• _Source data_
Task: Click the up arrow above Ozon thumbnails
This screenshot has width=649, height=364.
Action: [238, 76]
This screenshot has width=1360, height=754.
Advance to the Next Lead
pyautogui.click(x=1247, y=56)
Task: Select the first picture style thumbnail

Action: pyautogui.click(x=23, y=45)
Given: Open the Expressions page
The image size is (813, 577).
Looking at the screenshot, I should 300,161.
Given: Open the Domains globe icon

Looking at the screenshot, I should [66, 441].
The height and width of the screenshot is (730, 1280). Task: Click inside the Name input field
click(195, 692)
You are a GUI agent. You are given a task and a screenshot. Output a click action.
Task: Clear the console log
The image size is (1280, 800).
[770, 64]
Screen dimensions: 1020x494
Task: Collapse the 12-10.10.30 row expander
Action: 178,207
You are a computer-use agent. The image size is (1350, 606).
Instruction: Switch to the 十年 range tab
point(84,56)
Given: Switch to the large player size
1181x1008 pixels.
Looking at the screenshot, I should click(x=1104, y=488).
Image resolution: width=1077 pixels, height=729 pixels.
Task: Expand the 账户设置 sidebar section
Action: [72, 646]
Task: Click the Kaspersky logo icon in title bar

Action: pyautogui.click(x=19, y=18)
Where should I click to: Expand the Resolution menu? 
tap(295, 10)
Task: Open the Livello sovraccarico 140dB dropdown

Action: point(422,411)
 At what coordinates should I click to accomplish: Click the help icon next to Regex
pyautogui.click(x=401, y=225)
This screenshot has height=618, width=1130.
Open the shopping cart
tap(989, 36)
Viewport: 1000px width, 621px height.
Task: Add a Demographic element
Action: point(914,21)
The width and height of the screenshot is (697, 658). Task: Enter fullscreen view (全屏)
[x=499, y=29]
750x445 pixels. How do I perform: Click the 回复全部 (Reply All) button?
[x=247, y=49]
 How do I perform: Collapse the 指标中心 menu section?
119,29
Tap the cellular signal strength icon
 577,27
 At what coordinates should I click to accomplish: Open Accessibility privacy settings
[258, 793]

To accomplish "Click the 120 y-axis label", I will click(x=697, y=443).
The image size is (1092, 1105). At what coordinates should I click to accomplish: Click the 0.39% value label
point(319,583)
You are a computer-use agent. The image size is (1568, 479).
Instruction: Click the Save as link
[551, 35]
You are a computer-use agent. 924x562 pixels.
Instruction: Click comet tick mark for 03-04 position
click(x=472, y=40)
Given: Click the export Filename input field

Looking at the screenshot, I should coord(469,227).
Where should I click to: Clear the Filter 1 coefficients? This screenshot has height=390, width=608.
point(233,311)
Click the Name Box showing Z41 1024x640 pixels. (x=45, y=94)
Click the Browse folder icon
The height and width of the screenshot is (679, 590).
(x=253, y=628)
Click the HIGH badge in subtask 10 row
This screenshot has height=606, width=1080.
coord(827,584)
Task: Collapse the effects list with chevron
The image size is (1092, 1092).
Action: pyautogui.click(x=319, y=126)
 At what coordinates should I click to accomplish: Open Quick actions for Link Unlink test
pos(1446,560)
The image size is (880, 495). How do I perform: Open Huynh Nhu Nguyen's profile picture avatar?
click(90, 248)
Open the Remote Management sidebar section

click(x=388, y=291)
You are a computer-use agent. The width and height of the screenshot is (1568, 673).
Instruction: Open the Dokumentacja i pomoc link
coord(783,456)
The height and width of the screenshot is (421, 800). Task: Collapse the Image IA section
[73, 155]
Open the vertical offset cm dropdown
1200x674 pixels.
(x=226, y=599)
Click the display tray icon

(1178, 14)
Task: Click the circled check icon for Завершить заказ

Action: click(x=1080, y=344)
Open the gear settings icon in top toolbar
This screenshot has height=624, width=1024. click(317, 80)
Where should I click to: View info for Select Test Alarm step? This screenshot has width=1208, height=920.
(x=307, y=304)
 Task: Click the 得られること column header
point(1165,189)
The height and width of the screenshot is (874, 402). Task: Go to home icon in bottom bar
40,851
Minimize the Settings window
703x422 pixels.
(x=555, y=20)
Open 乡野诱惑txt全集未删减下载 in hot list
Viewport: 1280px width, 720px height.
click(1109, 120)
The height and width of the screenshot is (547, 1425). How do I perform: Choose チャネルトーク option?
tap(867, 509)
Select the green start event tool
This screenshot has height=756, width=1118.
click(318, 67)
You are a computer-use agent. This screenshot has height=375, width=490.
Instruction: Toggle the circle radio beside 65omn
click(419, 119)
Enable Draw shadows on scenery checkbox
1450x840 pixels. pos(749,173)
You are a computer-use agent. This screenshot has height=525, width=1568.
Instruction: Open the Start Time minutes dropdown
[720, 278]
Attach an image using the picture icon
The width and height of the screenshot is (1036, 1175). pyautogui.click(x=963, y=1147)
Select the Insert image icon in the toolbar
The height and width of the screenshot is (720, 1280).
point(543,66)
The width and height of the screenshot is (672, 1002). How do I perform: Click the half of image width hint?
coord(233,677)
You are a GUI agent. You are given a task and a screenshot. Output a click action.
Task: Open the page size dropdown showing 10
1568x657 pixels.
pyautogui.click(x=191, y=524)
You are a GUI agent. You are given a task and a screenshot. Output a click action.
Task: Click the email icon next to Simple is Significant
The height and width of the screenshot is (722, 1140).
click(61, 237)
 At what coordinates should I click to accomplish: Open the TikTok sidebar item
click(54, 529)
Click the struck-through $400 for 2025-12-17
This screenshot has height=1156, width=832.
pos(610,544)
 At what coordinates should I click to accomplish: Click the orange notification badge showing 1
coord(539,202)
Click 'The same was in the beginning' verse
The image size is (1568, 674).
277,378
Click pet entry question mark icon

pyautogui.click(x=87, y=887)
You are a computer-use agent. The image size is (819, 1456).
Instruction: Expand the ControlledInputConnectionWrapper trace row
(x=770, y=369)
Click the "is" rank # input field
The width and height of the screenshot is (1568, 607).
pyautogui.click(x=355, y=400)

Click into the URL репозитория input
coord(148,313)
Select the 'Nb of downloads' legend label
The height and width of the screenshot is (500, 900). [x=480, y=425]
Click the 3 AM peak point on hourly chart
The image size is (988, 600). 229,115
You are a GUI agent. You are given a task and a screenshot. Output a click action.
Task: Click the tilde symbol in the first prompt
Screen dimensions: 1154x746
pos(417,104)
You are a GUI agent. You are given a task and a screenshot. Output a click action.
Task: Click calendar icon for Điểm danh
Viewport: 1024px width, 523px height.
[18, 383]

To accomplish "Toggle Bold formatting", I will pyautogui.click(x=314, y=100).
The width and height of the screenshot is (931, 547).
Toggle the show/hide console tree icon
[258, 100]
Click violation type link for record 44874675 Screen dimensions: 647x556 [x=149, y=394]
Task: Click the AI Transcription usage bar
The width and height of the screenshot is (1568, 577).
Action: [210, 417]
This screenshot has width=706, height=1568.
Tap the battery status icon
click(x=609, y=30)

• _What to work on_
Count the lines above that contain the word "will". Give only the number.

• _Written reply_
2